If prices plummet, they’ve still agreed to buy it at $100 (similar to selling an options $100 Strike PUT), but if prices skyrocket, they don’t need to pay more than $200 (similar to buying an options $200 Strike CALL)
Anything in between is just the price, so if it’s $150 then its just $150
It’s not exactly the same as using options, but the rough idea.
I’ve never signed a contract to buy something 5 years from now at a certain price.
It’s a real thing.
Remember they are traitors to actual customers when the bubble burtsts.
They should fail, totally, and vanish from the world.
They’re like a movie actor who was in obscurity for decades and is suddenly popular. Is it being a traitor when everyone is offering larger and larger amounts for your time?
If you applied for two jobs, both said they wanted to hire you and started budding higher and higher so you’d work for them, are you a traitor to the customers who ultimately pay your inflated salary?
I don’t blame Micron. I blame the people who invested billions into AI which allowed this to happen.
The big 3 are known for being a price fixing cartel.
Any individual company could make more money by scaling up production. But they don’t because they already know the other 2 won’t.
So in your analogy the actors have all agreed to only work 10 hours a week and it’s nearly impossible to become an actor without having tens of billions to start
and it’s nearly impossible to become an actor without having tens of billions to start
There are over 300 companies with over a $50B market cap. The money is there.
Micron doesn’t expand production not because they don’t want more money but because they think AI is a fad like everyone else.
There are over 300 companies with over a $50B market cap. The money is there.
That doesn’t mean they all have $20B in cash to spare, OR the expertise to pull it off. Even China is still playing catch-up and nobody else is even trying because to get started in 2026 would mean poaching a bunch of people with nasty non-compete clauses to even get started planning.
There are documented cases of these same 3 companies colluding to constrain supply, even openly discussing what the target price of DRAM should be. Some of the people who were found guilty got their fines or even prison time and then came back and got promoted.
That doesn’t mean they all have $20B in cash
Apple has $68B in cash on hand. Not stocks or other investments, cash.
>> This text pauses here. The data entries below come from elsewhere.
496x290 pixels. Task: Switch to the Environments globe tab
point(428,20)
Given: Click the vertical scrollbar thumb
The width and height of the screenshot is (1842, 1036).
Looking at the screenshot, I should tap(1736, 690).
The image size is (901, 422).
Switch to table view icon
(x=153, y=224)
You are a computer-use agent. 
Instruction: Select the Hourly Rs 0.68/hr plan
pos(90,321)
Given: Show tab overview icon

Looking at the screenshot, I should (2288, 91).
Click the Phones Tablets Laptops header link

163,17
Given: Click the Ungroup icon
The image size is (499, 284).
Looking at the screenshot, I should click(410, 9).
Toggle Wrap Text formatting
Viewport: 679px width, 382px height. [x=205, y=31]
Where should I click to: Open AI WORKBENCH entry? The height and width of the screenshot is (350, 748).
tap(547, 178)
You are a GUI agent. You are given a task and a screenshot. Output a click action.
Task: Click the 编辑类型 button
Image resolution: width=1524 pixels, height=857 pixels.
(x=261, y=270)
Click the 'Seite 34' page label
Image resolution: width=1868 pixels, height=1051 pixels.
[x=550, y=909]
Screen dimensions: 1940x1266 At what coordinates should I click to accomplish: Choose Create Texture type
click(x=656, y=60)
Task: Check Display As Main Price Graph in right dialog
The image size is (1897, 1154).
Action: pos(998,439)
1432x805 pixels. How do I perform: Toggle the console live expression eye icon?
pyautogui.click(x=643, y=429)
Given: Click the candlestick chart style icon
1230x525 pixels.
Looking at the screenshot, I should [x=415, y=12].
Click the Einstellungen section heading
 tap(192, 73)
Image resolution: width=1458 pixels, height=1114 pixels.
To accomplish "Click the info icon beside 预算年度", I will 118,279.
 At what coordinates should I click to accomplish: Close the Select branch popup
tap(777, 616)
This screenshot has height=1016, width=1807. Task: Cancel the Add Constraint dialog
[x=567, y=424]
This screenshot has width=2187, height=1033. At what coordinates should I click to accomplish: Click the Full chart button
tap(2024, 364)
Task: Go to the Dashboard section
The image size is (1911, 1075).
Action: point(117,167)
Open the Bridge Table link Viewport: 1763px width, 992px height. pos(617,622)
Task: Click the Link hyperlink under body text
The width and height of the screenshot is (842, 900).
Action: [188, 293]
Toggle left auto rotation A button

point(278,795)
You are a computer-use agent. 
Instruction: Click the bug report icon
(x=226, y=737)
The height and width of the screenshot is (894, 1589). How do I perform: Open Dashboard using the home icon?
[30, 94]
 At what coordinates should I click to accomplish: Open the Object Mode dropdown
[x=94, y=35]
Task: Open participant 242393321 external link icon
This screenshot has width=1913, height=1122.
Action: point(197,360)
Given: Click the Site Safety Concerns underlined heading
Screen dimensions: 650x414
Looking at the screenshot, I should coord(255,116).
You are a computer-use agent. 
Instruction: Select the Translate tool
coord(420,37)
There are documented cases of these same 3 companies colluding to constrain supply,
Yes, but that doesn’t change that there are dozens of companies that could make ram but don’t because they pass off the price increases and blame ram manufacturers while not risking their own money.
Apple has $68B in cash on hand. Not stocks or other investments, cash.
And when they put all of that into their new RAM business, their investors are going to have a bunch of questions.
Yes, but that doesn’t change that there are dozens of companies that could make ram but don’t because they pass off the price increases and blame ram manufacturers while not risking their own money.
Even with tens of billions in cash it’s not that simple. Like I said, you first start off by convincing a bunch of people their non-competes and give up their massive annual bonuses, so that’s going to be an investment that the existing companies don’t have to make. Then you’ll have caught up with RAM manufacturing in about 10 years or so once you’ve ironed out all the details.
China, the biggest economic powerhouse in the world and the epicenter of modern electronics manufacturing, is still not making HBM3 or 4 or whatever nvidia uses now for Rubin at a commercially viable scale at CXMT, they’re only barely making enough DDR5 to get contracts.
That’s after starting the company in 2016 and getting DDR4 manufacturing going in 2020 and getting people from Samsung to steal trade secrets (and come work for them).
Just because you can build a fab for 20 billion doesn’t mean it’s only 20 billion to get started, or a quick 2-3 year endeavor to do so. Publicly traded companies can’t really do this because it’s a bunch of expenses over multiple years without a single cent of revenue for many years. This needs to be properly private cash or government backing.